§ **Written exercise**
Count the lines in the listing below that contain the word "Open", and give only the number.
## START Raw data
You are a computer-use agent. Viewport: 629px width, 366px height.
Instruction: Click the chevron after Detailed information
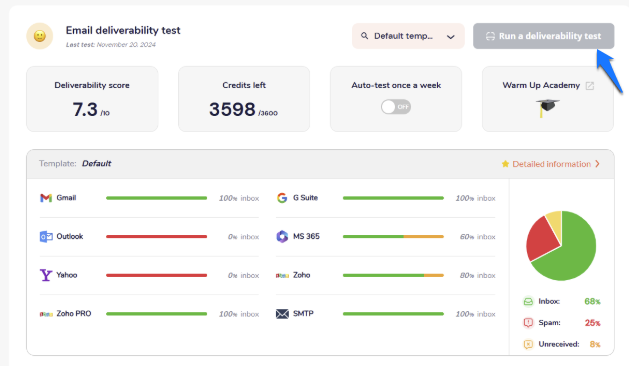(597, 164)
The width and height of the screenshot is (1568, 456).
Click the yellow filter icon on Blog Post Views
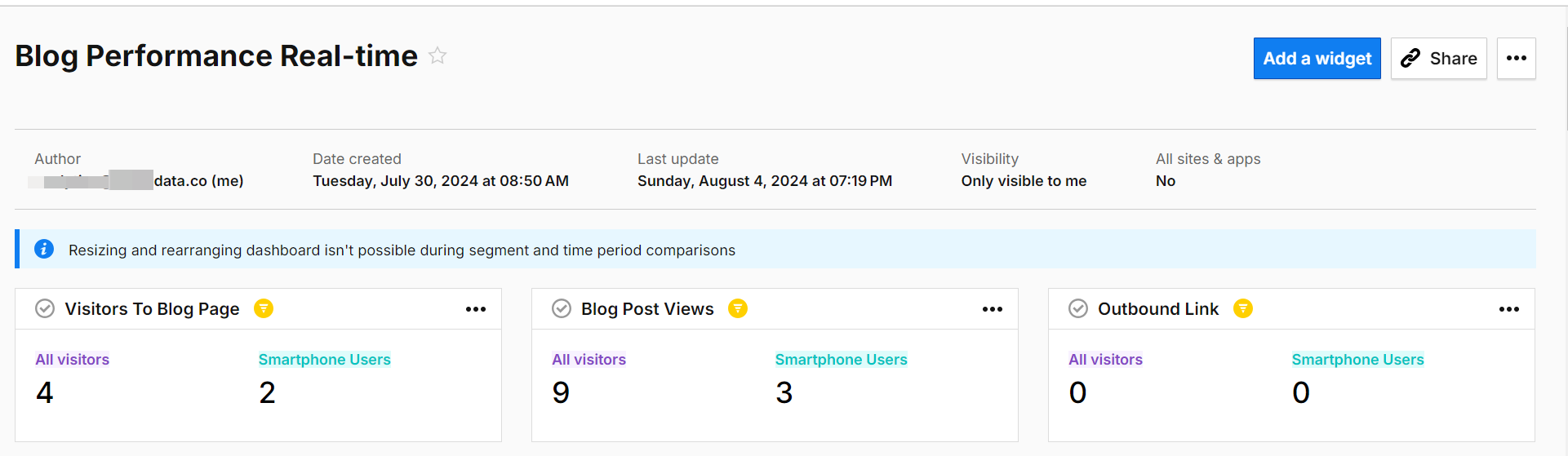(738, 308)
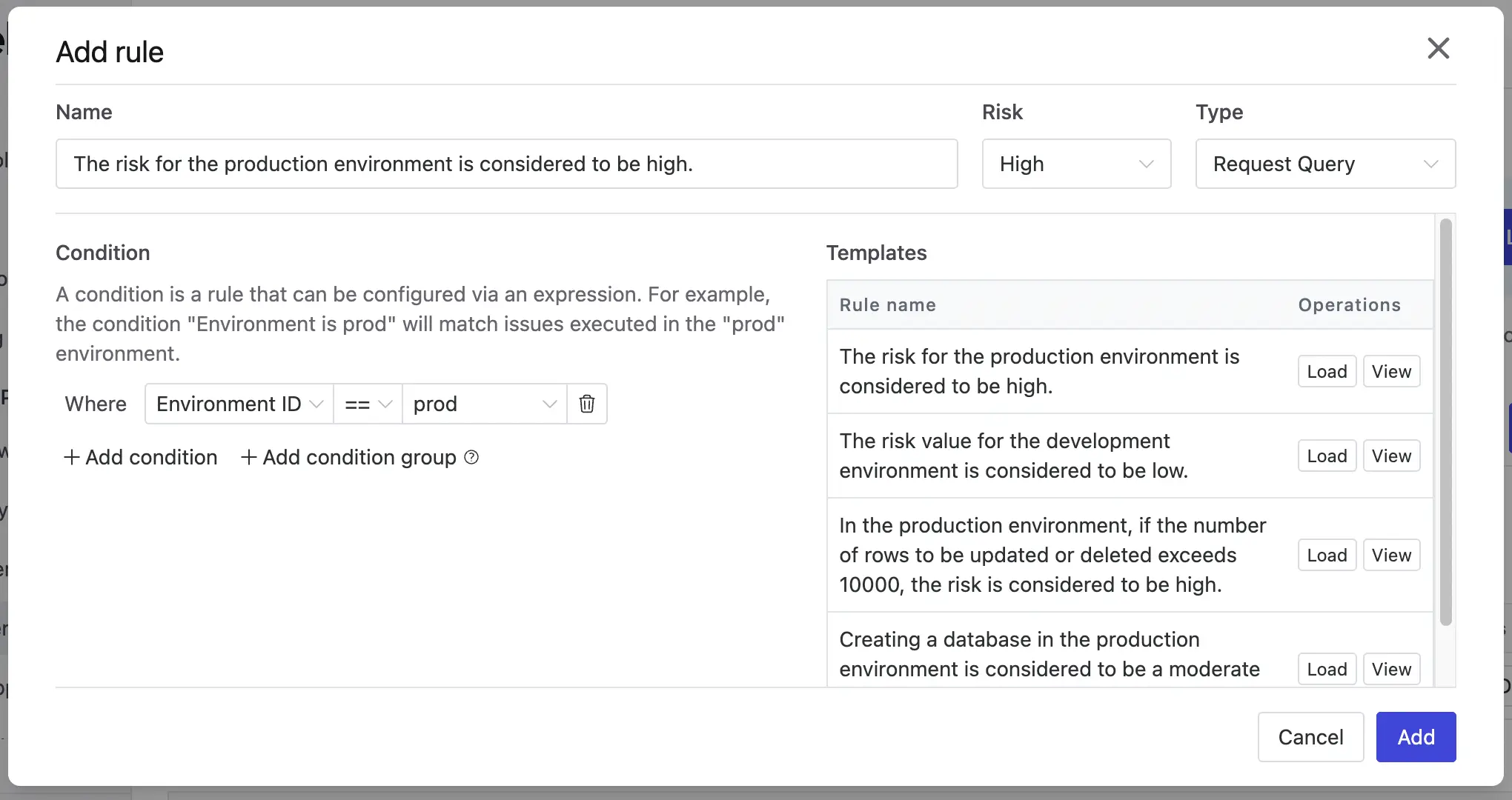View the 10000 rows update rule template
Image resolution: width=1512 pixels, height=800 pixels.
pos(1391,555)
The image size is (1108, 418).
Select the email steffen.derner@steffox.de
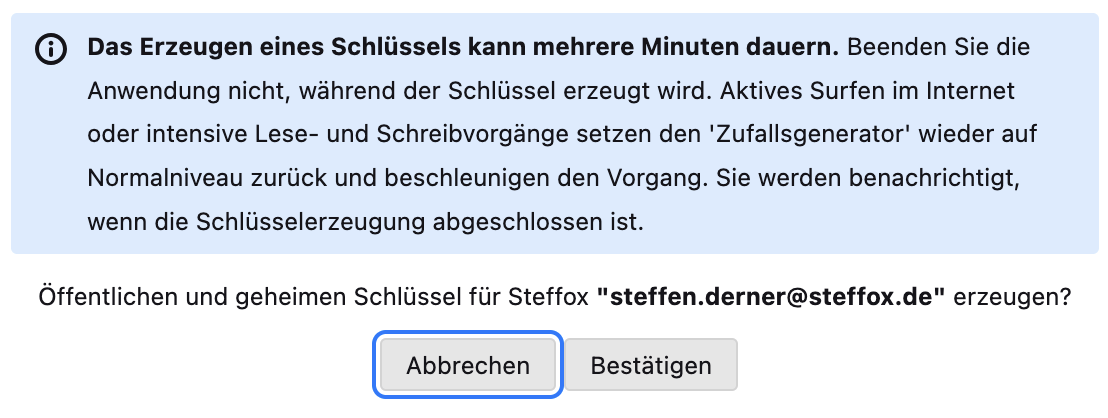tap(771, 298)
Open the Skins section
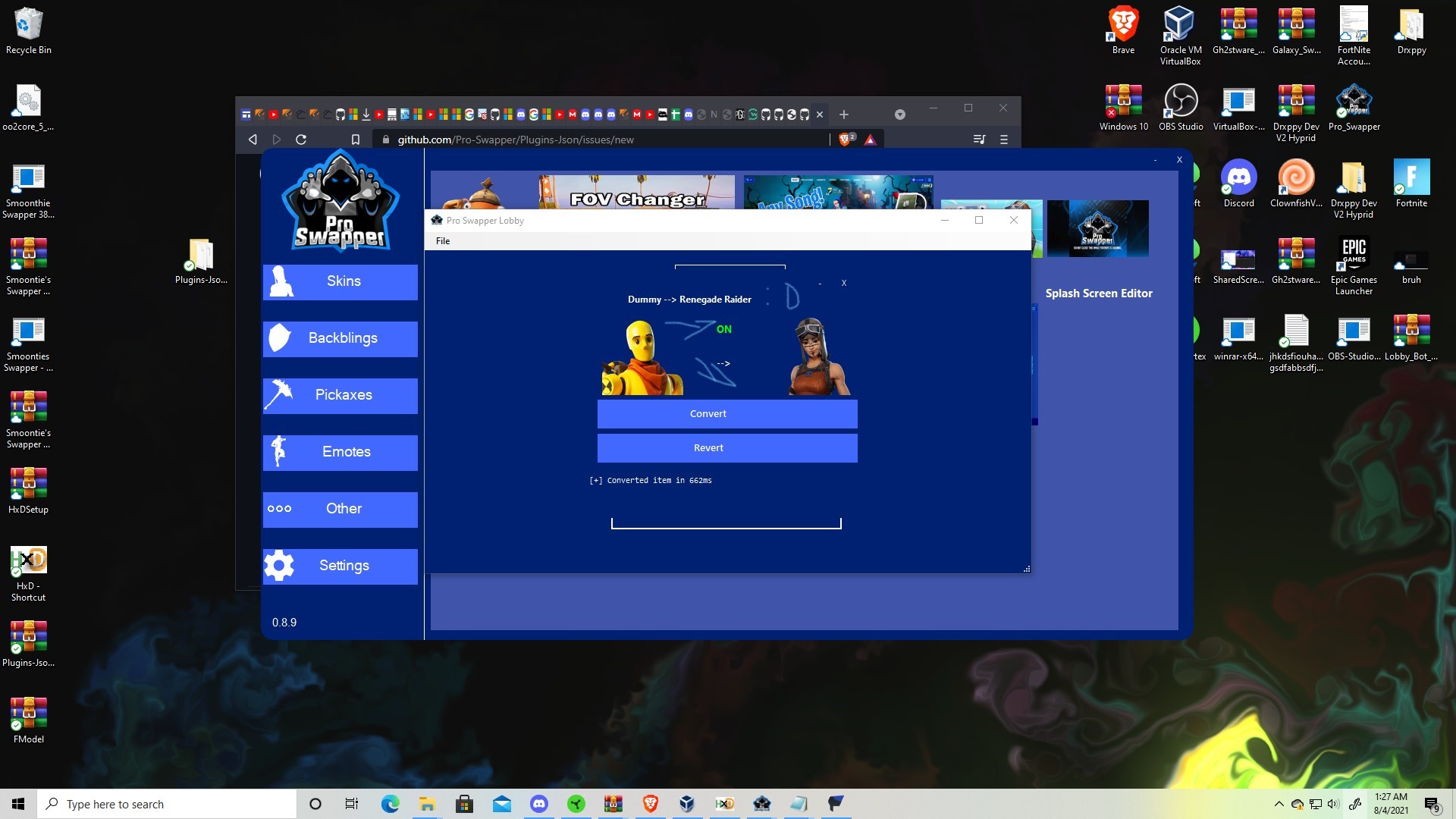The width and height of the screenshot is (1456, 819). tap(340, 281)
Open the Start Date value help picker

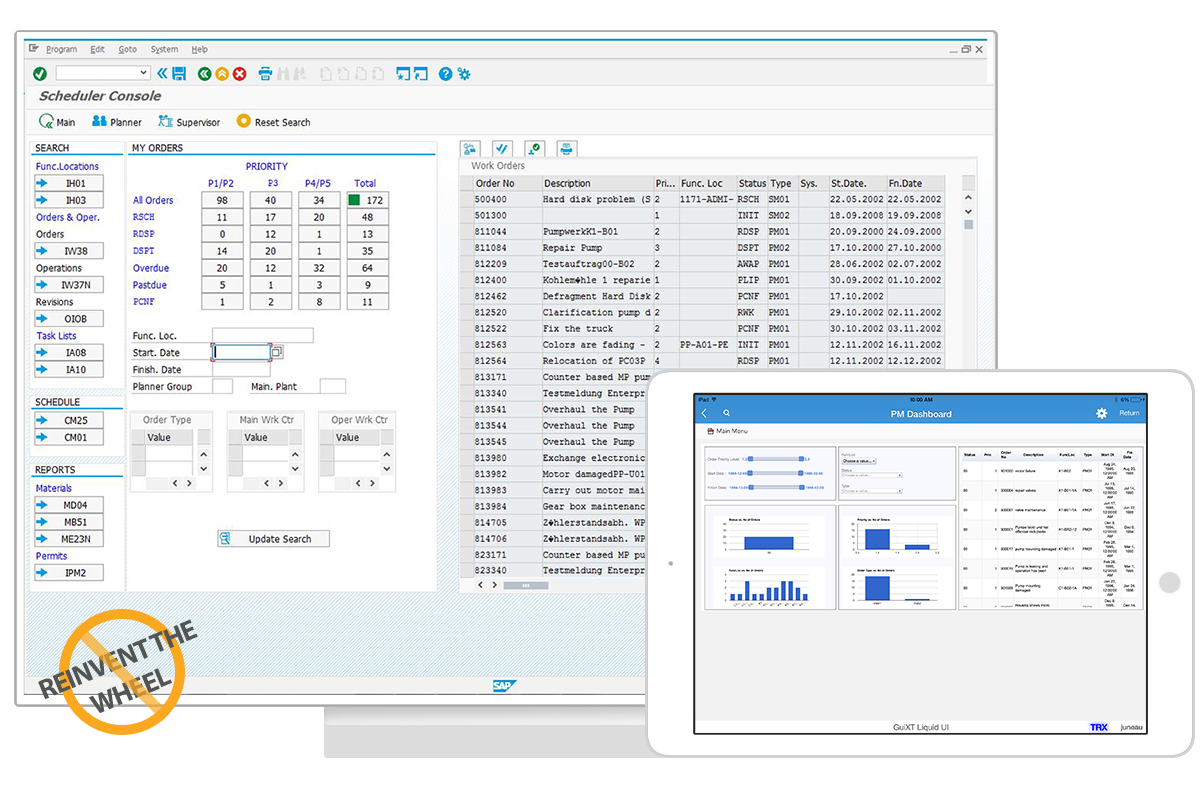pyautogui.click(x=277, y=352)

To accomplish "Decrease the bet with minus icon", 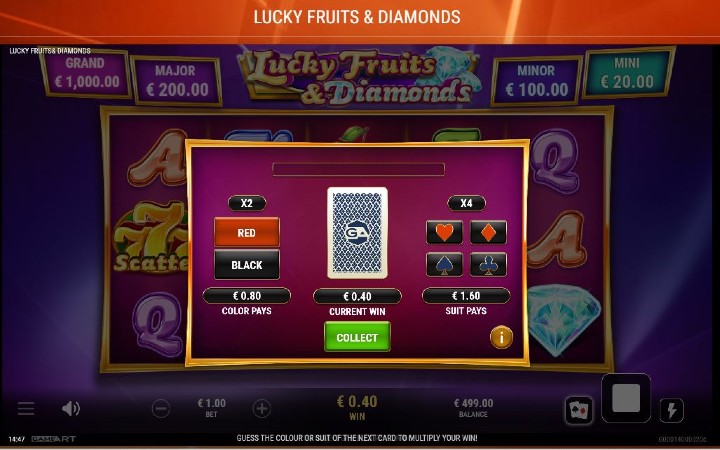I will pos(161,408).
## END Raw data
§ **Result for this task**
2